Directions:
Return the line containing "Task: Click the CPU Model value Intel Xeon" together with every later line up to the end of the records, exactly and with no pictures; return nothing else.

Material to process:
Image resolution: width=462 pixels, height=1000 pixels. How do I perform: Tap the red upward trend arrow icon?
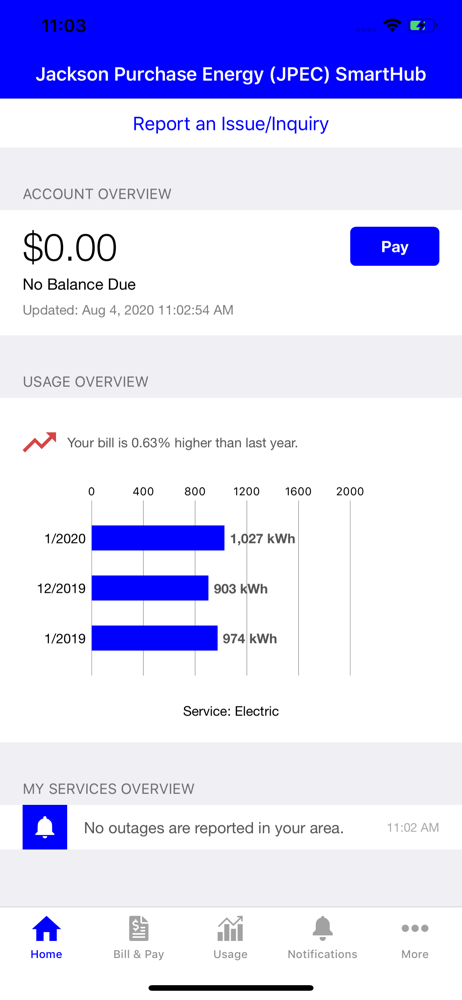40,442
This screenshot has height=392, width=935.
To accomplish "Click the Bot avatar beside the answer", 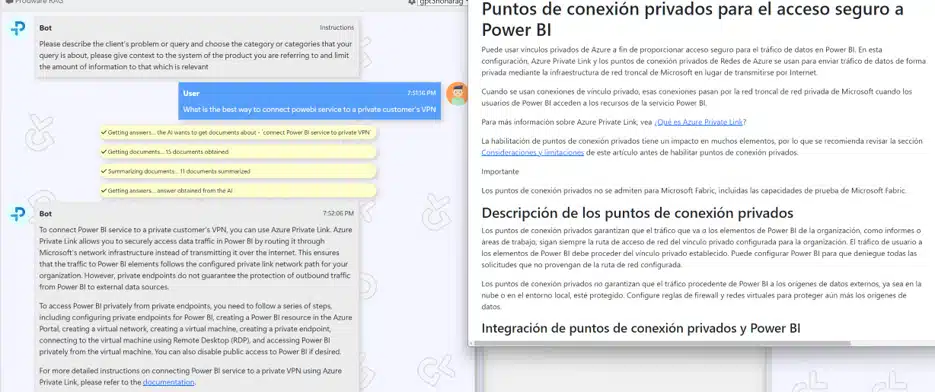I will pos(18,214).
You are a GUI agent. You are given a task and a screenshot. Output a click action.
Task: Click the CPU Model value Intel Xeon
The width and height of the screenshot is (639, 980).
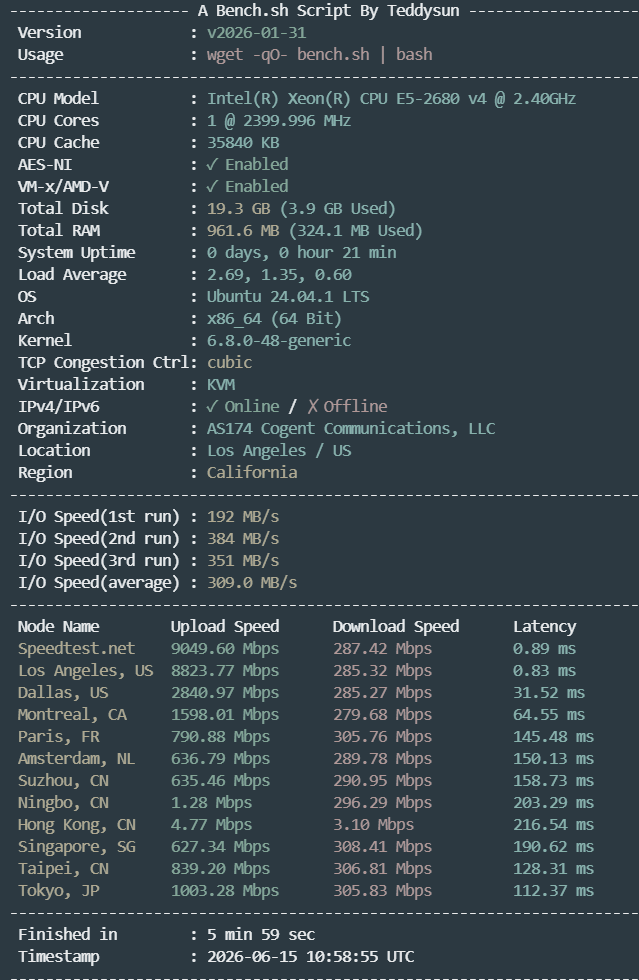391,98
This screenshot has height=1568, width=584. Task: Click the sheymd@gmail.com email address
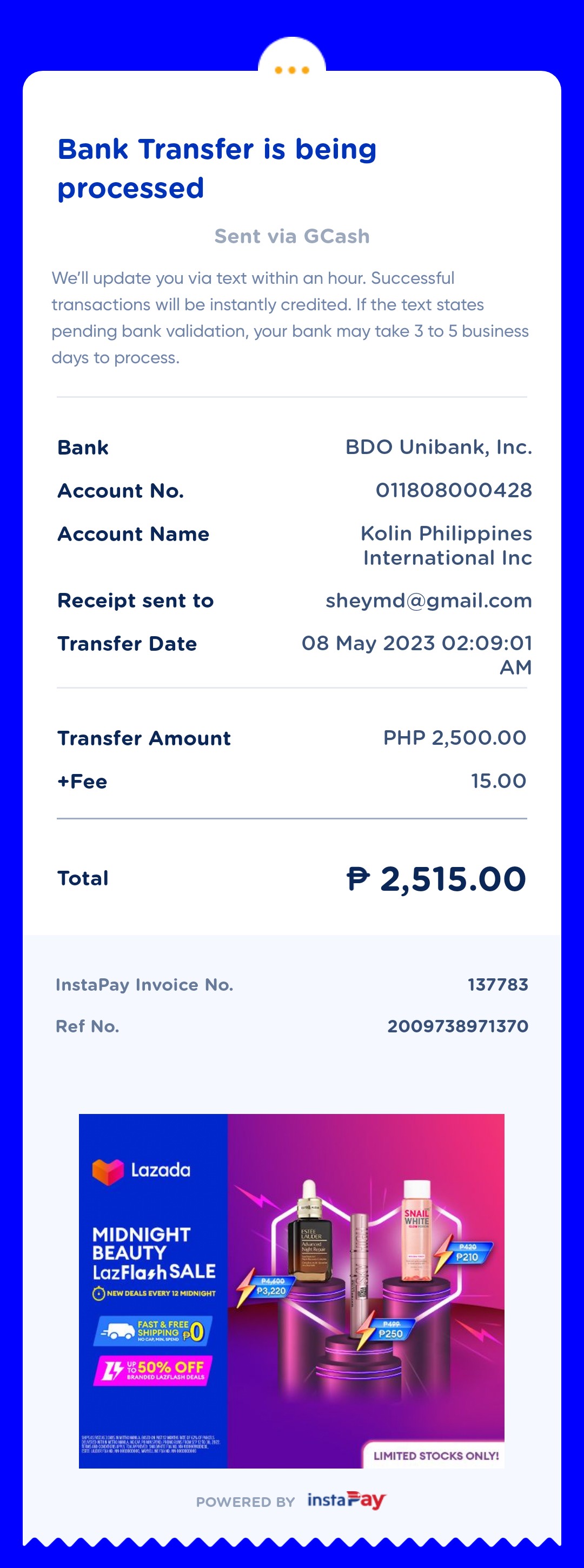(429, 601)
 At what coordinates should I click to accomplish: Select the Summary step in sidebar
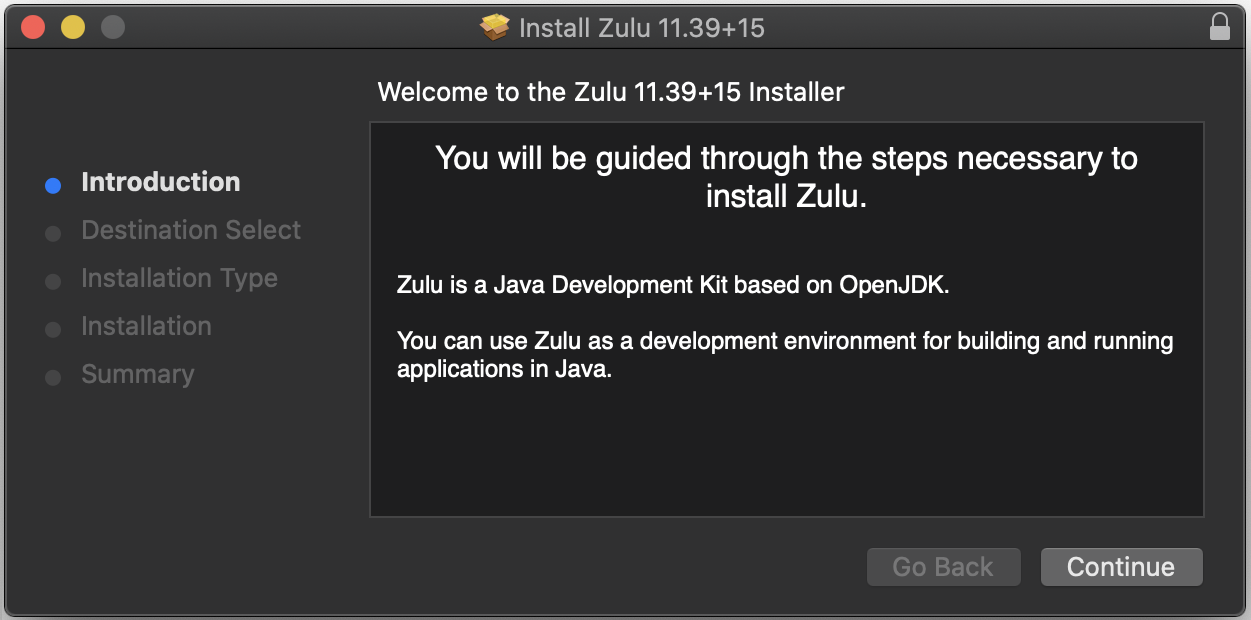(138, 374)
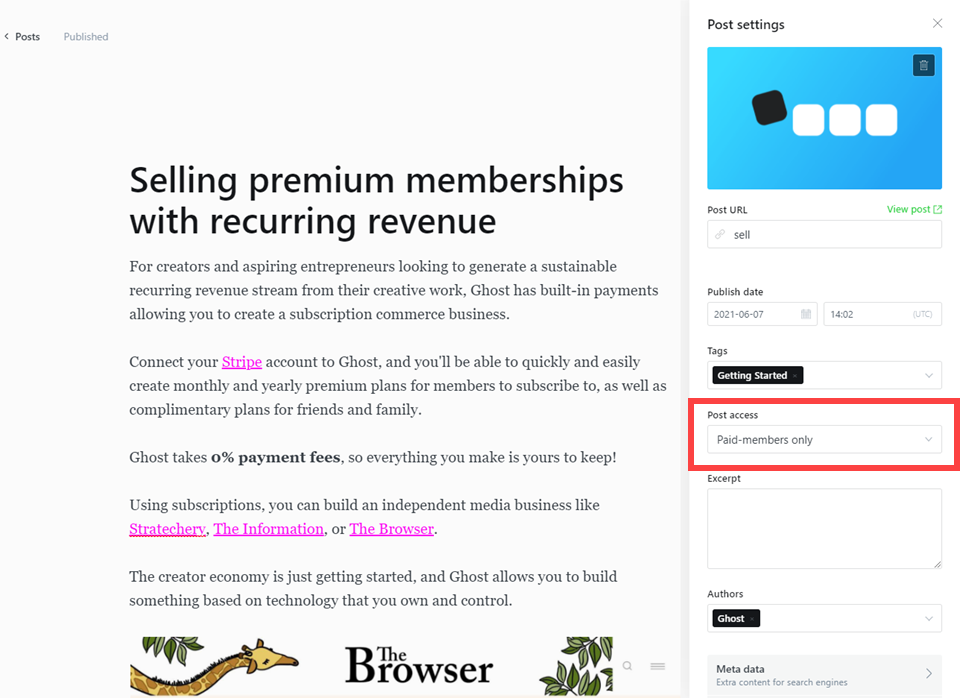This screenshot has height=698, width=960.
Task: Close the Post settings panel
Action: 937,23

Task output:
Task: Click the CPU Model value Intel Xeon
The width and height of the screenshot is (639, 980).
391,98
This screenshot has height=1568, width=584. Task: Click the sheymd@gmail.com email address
(429, 601)
 At what coordinates should I click to accomplish: Select the Summary step in sidebar
(138, 374)
This screenshot has height=698, width=960.
Task: Close the Post settings panel
Action: 937,23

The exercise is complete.